### Problem to solve
Restate word for word the lines below that run from the one holding "This screenshot has" through the one holding "The width and", inclusive. Pictures don't belong in the copy.

### Record set
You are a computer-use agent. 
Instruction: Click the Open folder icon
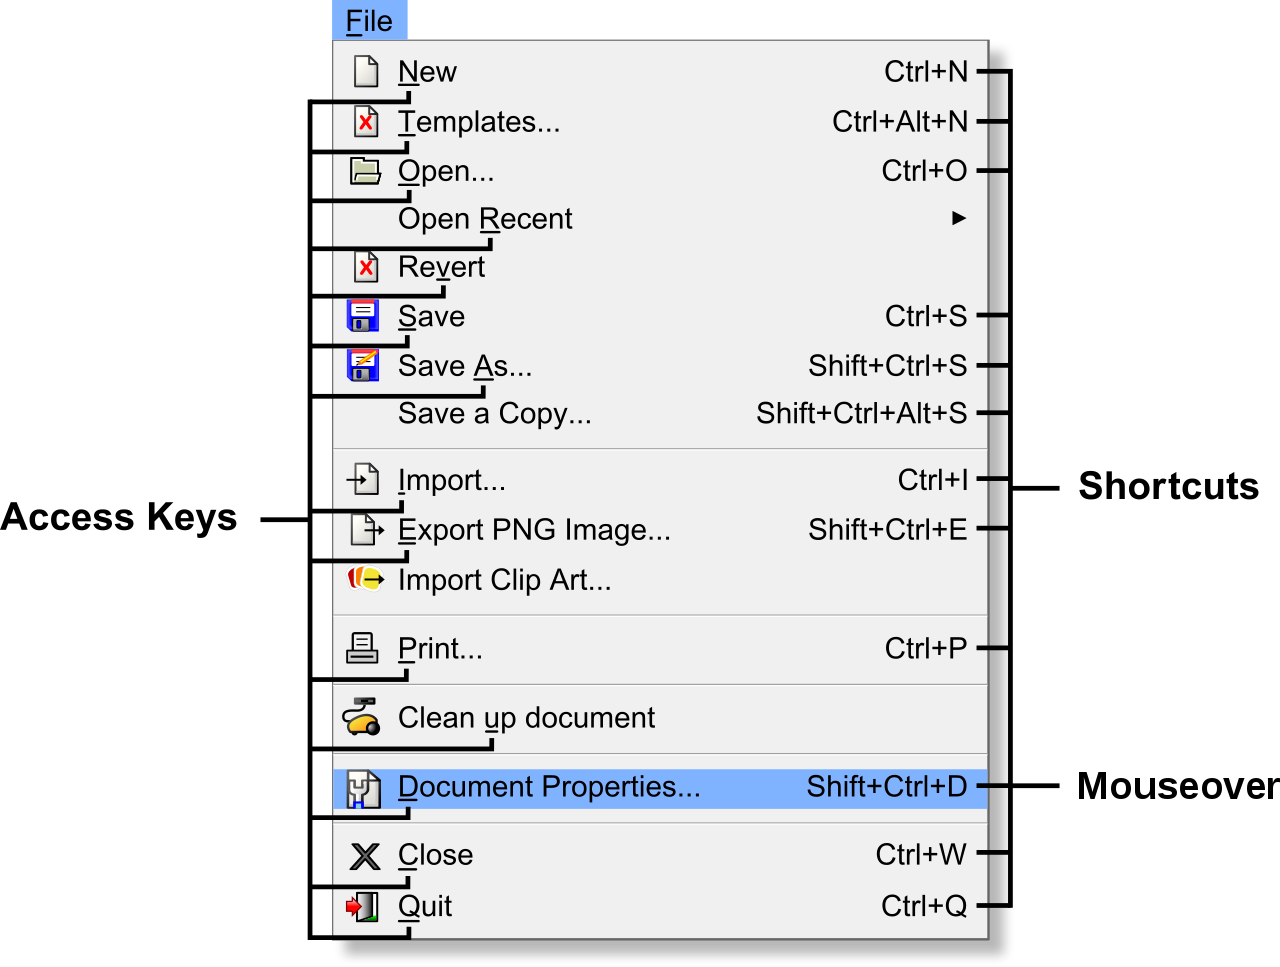tap(365, 171)
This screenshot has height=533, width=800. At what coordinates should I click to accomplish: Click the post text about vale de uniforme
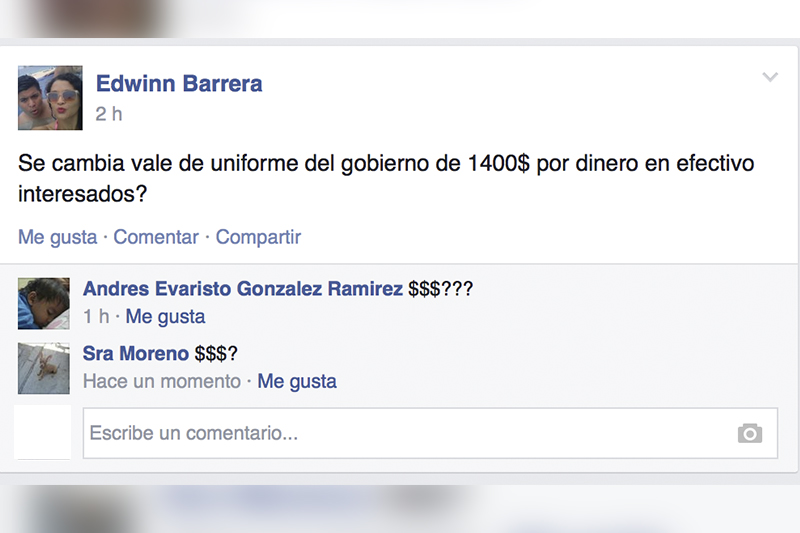pos(386,178)
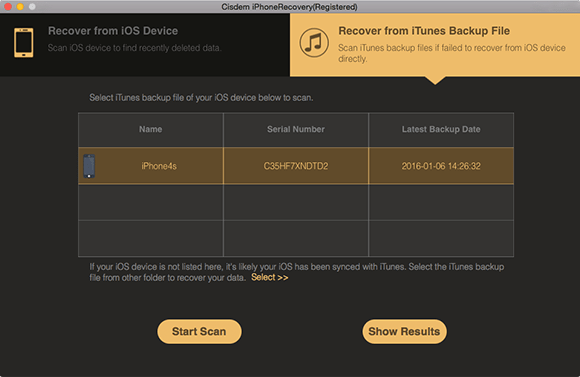Click the backup date 2016-01-06 14:26:32 cell

(441, 166)
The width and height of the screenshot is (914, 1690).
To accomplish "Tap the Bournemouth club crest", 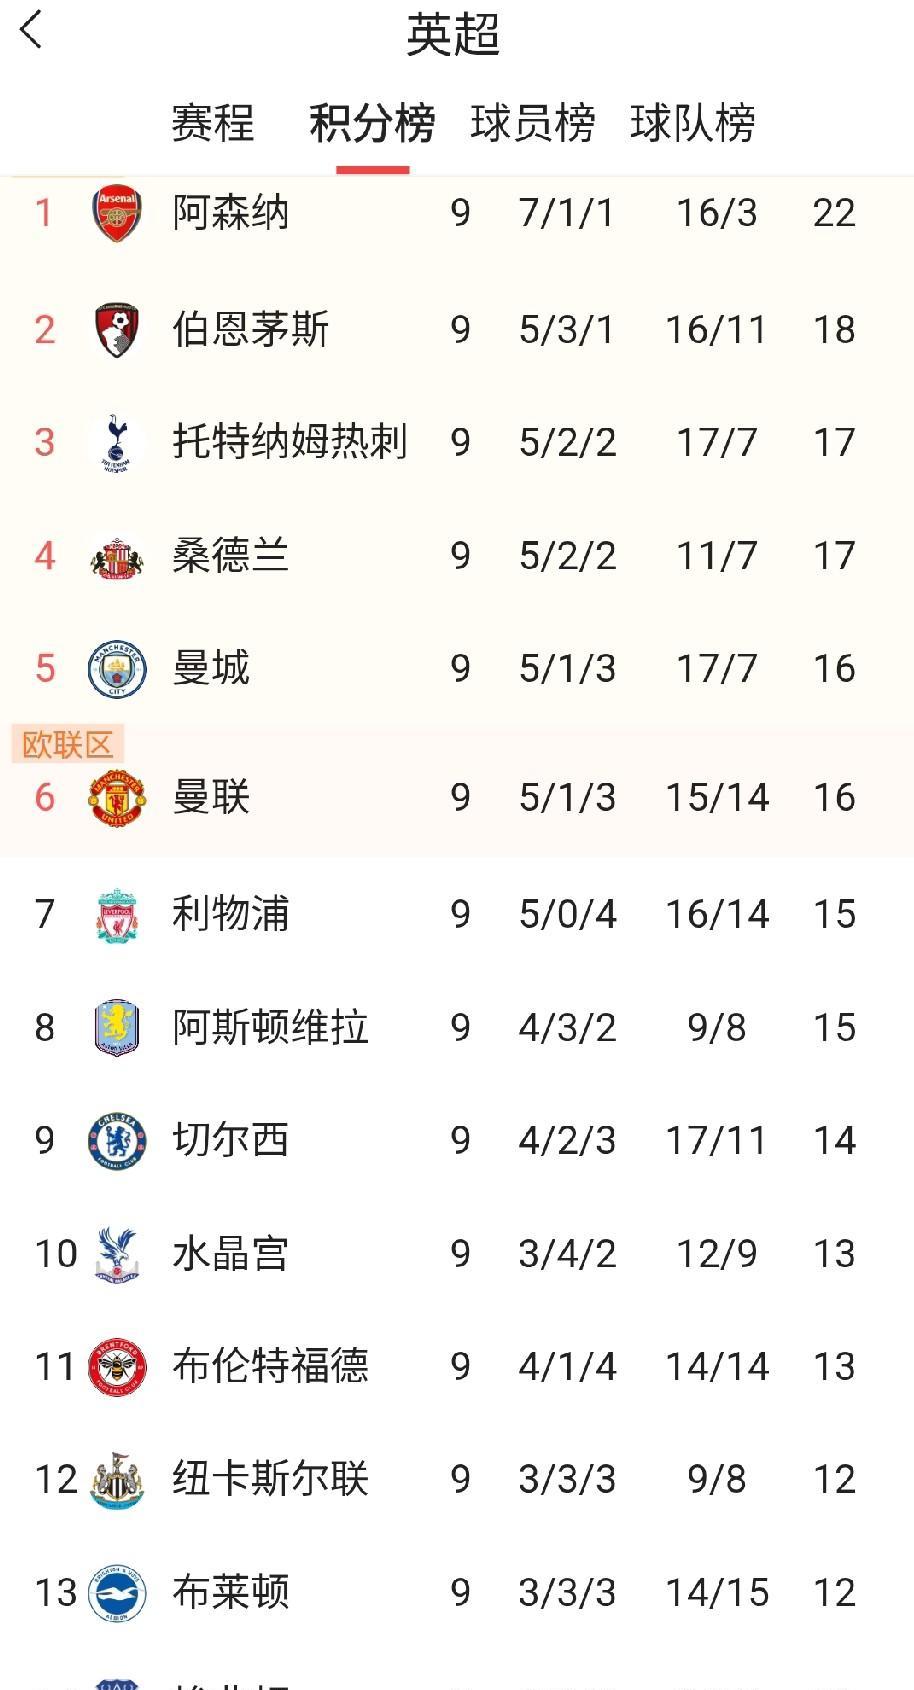I will click(x=117, y=329).
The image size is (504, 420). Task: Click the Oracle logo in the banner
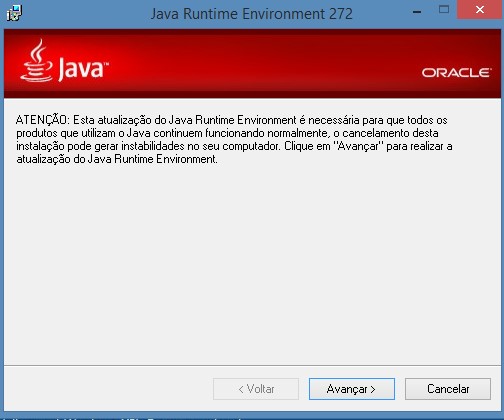pyautogui.click(x=456, y=72)
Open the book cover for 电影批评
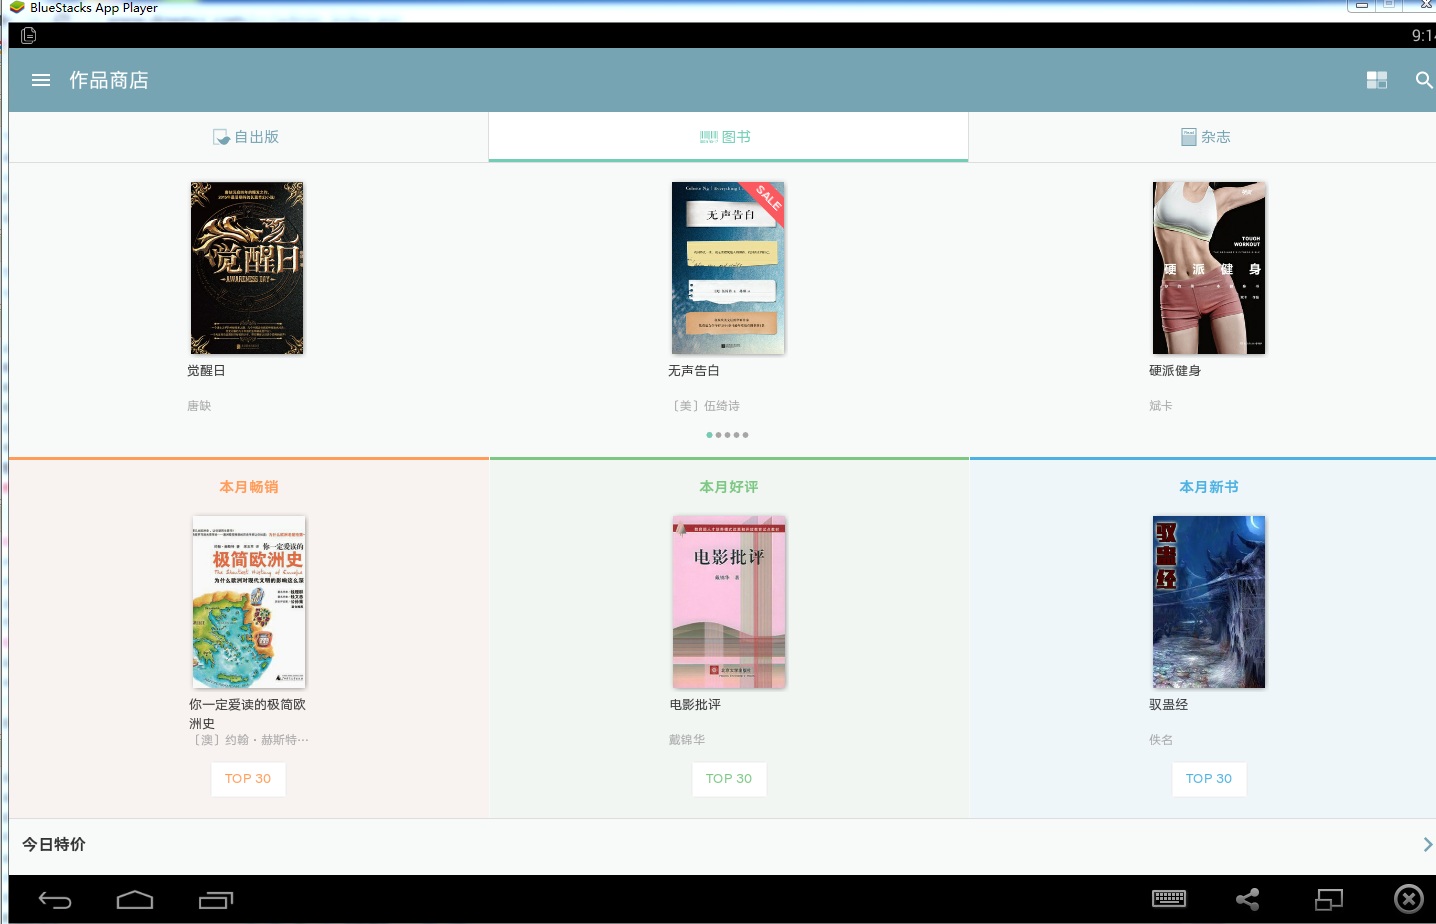 click(x=729, y=601)
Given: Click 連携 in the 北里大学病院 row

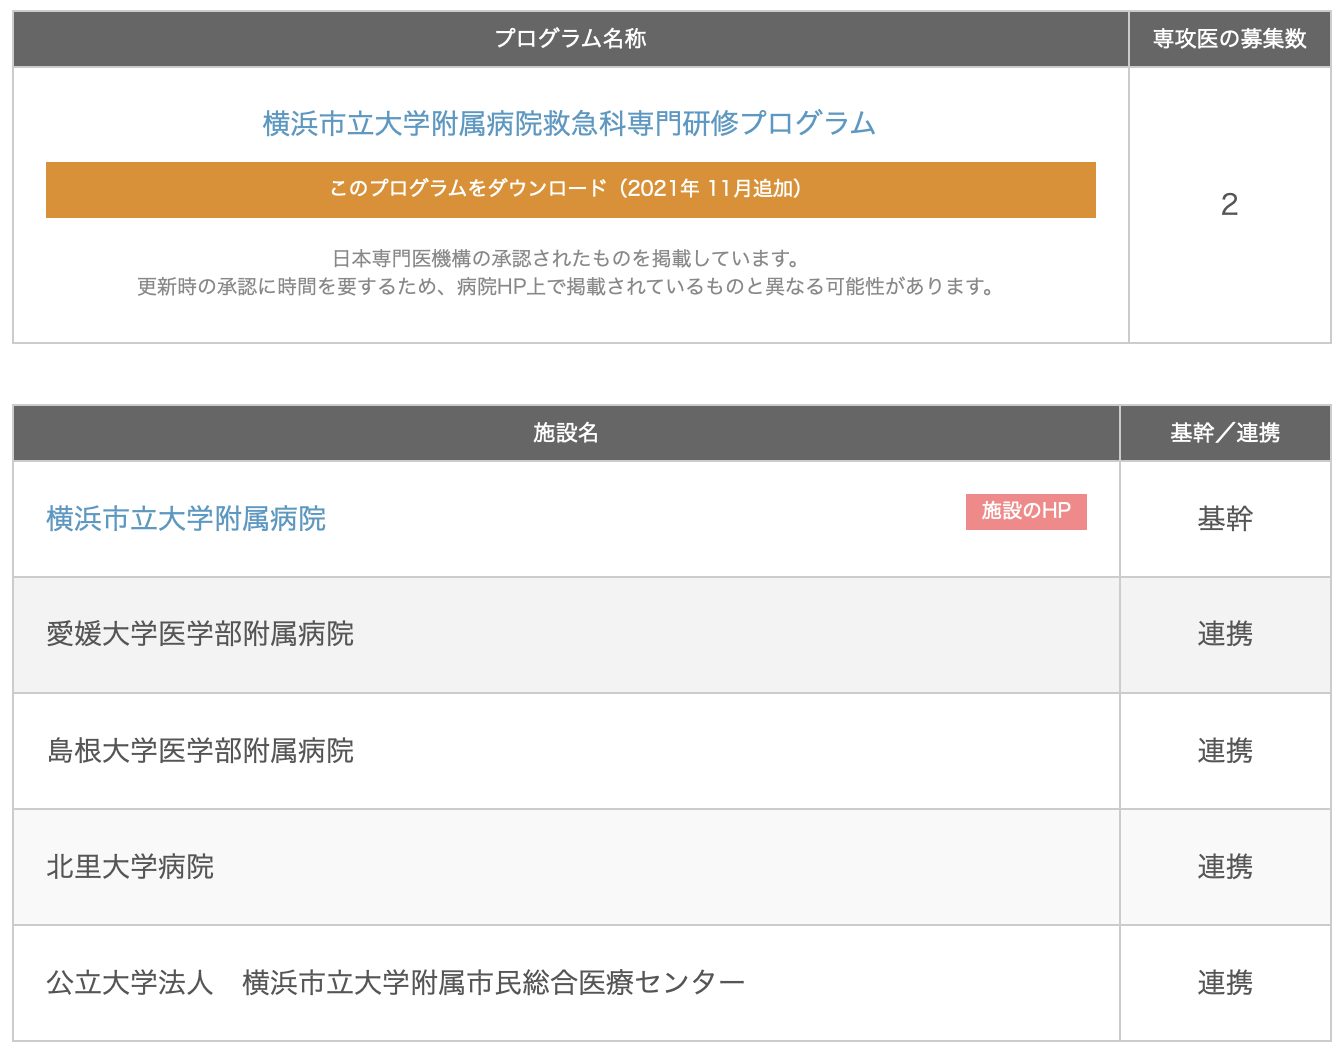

### Your solution
This screenshot has height=533, width=800. At what coordinates should I click to accomplish: Click the post text about vale de uniforme
pos(386,178)
Click the backup date 2016-01-06 14:26:32 cell

(441, 166)
The width and height of the screenshot is (914, 1690).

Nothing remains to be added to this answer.